Monday, May 22, 2006

MSM waking up on electronic voting

Parts of the MSM are awakening from their self-enforced slumber regarding the US electoral process and the vulnerabilities to it that are being presented by electronic voting machine companies like Diebold and ES&S. Newsweek [via Bradblog]:
How bad are the problems? Experts are calling them the most serious voting-machine flaws ever documented. Basically the trouble stems from the ease with which the machine's software can be altered. It requires only a few minutes of pre-election access to a Diebold machine to open the machine and insert a PC card that, if it contained malicious code, could reprogram the machine to give control to the violator.

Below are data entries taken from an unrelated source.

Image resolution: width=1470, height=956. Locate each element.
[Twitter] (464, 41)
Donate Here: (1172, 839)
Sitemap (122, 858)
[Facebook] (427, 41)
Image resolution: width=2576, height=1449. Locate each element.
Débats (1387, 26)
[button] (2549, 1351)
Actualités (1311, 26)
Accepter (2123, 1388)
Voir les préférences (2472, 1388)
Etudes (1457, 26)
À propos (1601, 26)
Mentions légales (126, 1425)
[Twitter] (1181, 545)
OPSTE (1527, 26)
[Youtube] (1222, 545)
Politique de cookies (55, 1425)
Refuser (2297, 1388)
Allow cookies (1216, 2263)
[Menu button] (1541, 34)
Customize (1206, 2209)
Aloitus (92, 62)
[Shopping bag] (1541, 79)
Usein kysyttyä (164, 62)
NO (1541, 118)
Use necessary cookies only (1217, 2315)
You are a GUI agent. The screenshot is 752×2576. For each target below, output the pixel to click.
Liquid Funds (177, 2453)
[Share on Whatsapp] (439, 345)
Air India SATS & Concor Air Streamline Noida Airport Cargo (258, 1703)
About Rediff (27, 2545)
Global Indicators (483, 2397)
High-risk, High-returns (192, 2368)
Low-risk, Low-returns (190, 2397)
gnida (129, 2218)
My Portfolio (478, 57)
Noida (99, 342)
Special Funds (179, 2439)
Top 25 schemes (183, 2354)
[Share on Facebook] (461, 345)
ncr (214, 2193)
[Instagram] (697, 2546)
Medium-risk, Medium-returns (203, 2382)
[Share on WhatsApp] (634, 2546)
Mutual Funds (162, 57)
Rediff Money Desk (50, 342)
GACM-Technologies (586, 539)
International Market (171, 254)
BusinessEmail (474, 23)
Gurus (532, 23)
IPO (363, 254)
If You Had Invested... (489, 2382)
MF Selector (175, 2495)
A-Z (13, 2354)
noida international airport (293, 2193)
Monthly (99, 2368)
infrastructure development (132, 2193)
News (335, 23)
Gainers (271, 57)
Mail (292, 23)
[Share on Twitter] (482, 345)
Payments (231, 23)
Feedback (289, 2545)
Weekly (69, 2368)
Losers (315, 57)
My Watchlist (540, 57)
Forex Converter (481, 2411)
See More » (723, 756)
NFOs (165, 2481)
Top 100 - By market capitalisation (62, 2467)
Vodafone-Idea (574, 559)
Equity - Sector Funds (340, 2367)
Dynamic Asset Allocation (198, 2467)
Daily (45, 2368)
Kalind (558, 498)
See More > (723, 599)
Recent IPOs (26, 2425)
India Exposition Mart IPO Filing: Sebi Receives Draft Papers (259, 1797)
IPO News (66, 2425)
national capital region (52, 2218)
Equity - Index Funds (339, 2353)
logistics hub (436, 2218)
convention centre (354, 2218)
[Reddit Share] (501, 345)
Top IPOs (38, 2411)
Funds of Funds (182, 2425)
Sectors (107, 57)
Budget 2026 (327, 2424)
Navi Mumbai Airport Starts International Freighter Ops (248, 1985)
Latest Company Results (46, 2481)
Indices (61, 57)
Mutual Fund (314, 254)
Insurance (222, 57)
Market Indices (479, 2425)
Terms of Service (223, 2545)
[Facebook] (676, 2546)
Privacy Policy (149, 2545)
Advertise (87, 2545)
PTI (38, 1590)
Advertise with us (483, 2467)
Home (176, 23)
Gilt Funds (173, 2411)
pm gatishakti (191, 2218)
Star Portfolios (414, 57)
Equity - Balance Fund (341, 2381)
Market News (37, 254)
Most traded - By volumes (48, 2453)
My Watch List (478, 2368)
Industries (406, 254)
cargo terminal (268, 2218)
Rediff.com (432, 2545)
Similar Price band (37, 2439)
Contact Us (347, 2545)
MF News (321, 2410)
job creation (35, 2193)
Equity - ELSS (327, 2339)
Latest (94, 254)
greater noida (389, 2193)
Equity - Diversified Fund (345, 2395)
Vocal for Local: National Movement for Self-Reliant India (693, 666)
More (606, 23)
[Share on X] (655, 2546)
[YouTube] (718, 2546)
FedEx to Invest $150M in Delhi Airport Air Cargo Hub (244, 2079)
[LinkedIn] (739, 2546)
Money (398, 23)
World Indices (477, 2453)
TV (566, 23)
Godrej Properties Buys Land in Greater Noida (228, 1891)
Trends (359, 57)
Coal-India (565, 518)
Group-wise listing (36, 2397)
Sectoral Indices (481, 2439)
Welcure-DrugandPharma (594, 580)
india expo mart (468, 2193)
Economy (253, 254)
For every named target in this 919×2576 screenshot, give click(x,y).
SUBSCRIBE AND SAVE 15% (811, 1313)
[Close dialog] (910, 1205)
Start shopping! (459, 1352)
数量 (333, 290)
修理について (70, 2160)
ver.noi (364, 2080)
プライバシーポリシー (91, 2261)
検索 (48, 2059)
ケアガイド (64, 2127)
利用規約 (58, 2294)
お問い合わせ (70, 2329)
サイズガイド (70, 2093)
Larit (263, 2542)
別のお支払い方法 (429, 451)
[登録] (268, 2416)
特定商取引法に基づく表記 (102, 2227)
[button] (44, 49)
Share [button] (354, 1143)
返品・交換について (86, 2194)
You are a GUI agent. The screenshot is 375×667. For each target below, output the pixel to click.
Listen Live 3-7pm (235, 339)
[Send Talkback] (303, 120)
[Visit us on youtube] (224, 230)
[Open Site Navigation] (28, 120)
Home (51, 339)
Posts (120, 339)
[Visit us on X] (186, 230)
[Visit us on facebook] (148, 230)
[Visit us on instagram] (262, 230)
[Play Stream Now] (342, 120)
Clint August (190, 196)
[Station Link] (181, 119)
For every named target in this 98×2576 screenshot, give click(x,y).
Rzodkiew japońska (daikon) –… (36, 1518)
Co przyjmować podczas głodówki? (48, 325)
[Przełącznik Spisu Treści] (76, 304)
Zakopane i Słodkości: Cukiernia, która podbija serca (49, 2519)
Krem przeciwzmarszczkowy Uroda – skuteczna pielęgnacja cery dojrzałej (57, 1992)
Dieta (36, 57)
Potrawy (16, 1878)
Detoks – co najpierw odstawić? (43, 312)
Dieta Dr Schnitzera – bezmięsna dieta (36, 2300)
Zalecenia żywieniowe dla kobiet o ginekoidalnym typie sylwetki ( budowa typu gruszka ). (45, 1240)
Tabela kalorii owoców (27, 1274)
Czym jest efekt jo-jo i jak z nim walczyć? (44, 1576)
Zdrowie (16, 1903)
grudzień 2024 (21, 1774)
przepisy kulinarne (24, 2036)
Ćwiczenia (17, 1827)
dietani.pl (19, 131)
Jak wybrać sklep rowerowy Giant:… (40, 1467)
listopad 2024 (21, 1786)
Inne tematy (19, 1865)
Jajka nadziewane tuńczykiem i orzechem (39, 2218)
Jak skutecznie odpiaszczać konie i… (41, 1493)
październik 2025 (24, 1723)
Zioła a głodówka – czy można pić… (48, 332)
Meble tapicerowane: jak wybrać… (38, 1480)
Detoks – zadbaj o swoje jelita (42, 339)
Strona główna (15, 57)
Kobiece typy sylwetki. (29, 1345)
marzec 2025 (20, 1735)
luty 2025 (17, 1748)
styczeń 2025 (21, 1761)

The machine could go dead on Election Day or throw votes to the wrong candidate. Worse, it's even possible for such ballot-tampering software to trick authorized technicians into thinking that everything is working fine, an illusion you couldn't pull off with pre-electronic systems. "If Diebold had set out to build a system as insecure as they possibly could, this would be it," says Avi Rubin, a Johns Hopkins University computer-science professor and elections-security expert.
More....

Finally, some attention to this ridiculous situation. Will it be enough?

2 Comments:

Blogger misneach said...

This kind of think makes me a bit curious as to wether or not there were impartial international observers in the U.S. for the 2004 election, and how reliable the final vote tally was. I only bring this up because loads of people in my age group who normally didn't vote did in 2004, and non-sadist elements in the election still lost. It just makes me wonder...

2:22 PM  
Blogger theBhc said...

Your statement is worrisome from this perspective: invitation of observers, both domestic and international is left up to the states and/or counties. The most partisan state election official in the country, Secretary of State in Ohio Kenneth Blackwell, also served as co-chair of the Bush/Cheney campaign in Ohio. Blackwell refused to grant any access to election observers. None. International standards require election officials to be non-partisan, something the US has never bothered with. In fact, election officials are often as partisan as can be. Katherine Harris, Sec. State in Florida in 2000 was also chair of the Bush/Cheney state campaign then.

For more on this see 2004 US Election: An International Perspective.

As shown by this delegation, access to the polls is granted inconsistently among states and even left to the county to decide: Missouri law provided for international observers but not for domestic observers; Ohio did not allow any independent observation; while in Florida, the individual counties decided who would have access.

Of course, it is well known now what a debacle Ohio was, despite the lack of coverage in the MSM. If you are unaware of much of this, The Free Press, out of Columbus, Ohio, has covered the Ohio election debacle with some close scrutiny, mostly if not entirely ignored by the MSM. Bob Fitrakis has been on the forefront and his columns and stories are a good place to start.